TASKS —
1. Could you copy the Kia Rio review word for word, from "Think about it." to "is pretty thirsty."?
2. How would this sentence from the Kia Rio review read in Spanish: "It’s one of the few things I’d change about this car if it were up to me."?

PASSAGE FOR REVIEW —
• • • • •

By Eric Peters, Automotive Columnist
The Kia Rio I just spent a week driving around is an extremely fuel-efficient little car — one of the very best in its segment, actually. And not just on paper, either. Out in the real world, in real-world driving, it lives up to its EPA billing: 30 city, 40 highway. I averaged 32.2 according to the car’s computer. But you’d never know it if you went by the gas gauge — which drops from “F” to a quarter-down almost as quickly as the gas gauge in my ’76 Trans Am — and it gets about 12 MPG. Of course, my Trans-Am has a 21 gallon tank — so its rate of consumption is appalling. The Kia’s isn’t — but seems like it is — because it only has a 11.3 gallon tank.
That is a very small tank.
Think about it. Three gallons is almost a third of its total capacity. Even if the car averages low 30s — as the Rio did during my test drive — you will burn through the available fuel pretty quickly.
Which creates the perception that the car is pretty thirsty.
Toyota — just to give you a frame of reference — fits the Prius hybrid — which burns less gas — with a larger (12 gallon) tank. So it goes pretty far on a full tank. Or, consider the Ford Focus — a car closer to the Rio in terms of price and size and layout. Its EPA mileage stats (26 city/36 highway) aren’t nearly as good as the Kia’s, but because it has a larger tank (12.4 gallons) it will seem more economical than it actually is.
The Rio needs — deserves — a larger gas tank. Thirteen gallons, at least. That would keep the needle pegged at “F” for longer — and slow its descent to “E.”
It’s one of the few things I’d change about this car if it were up to me.
More on that now.
WHAT IT IS
The Rio is Kia’s entry-level compact sedan/hatchback sedan — and one of the most affordable (and economical to drive) small cars on the market.
Prices start at $13,600 for the LX sedan- which comes standard with AC as well as heated outside mirrors and a decent stereo system — and top out at $17,900 for the sporty SX hatchback, which comes with an aggressive 17-inch wheel and tire package, sport-tuned suspension, leather trim, LCD information screen with Kia’s UVO voice-activated control system and rearview camera.

• • • • •

DATA BELOW —
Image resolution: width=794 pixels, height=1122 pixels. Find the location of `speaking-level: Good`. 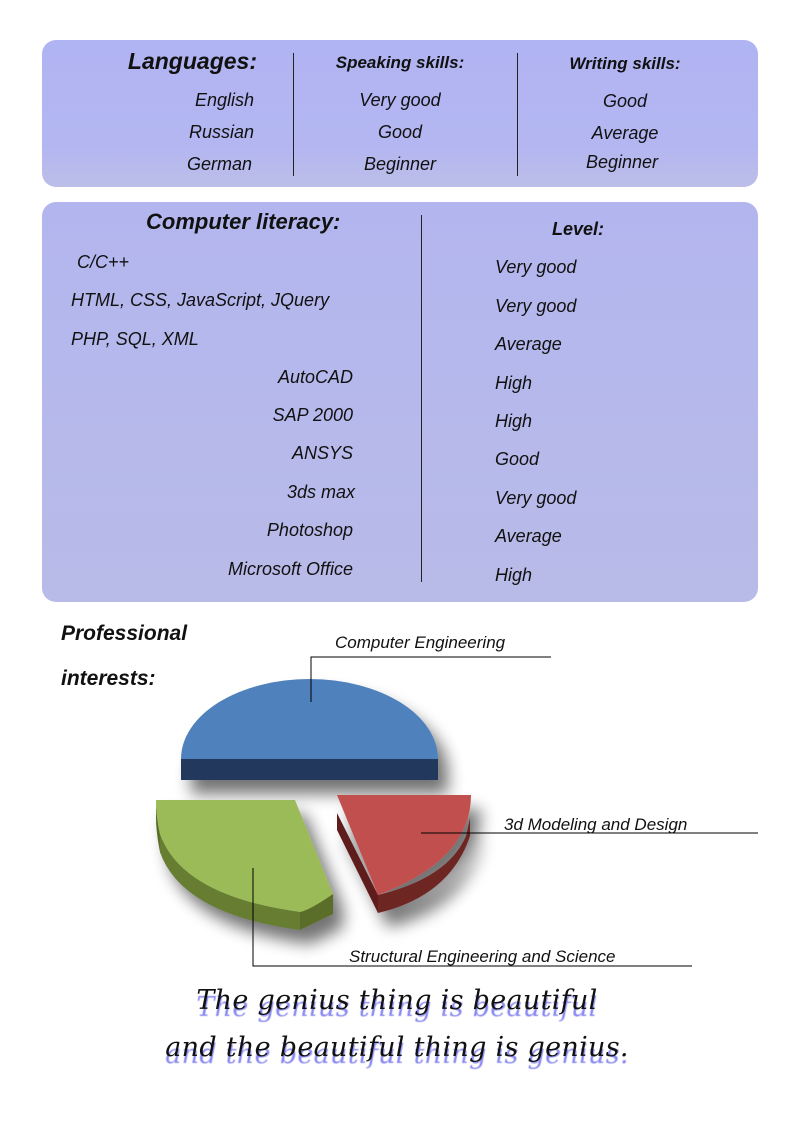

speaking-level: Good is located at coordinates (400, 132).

• • • • •

YOUR WRITTEN ANSWERS —
1.
Think about it. Three gallons is almost a third of its total capacity. Even if the car averages low 30s — as the Rio did during my test drive — you will burn through the available fuel pretty quickly.
Which creates the perception that the car is pretty thirsty.

2. Es una de las pocas cosas que cambiaría de este auto si dependiera de mí.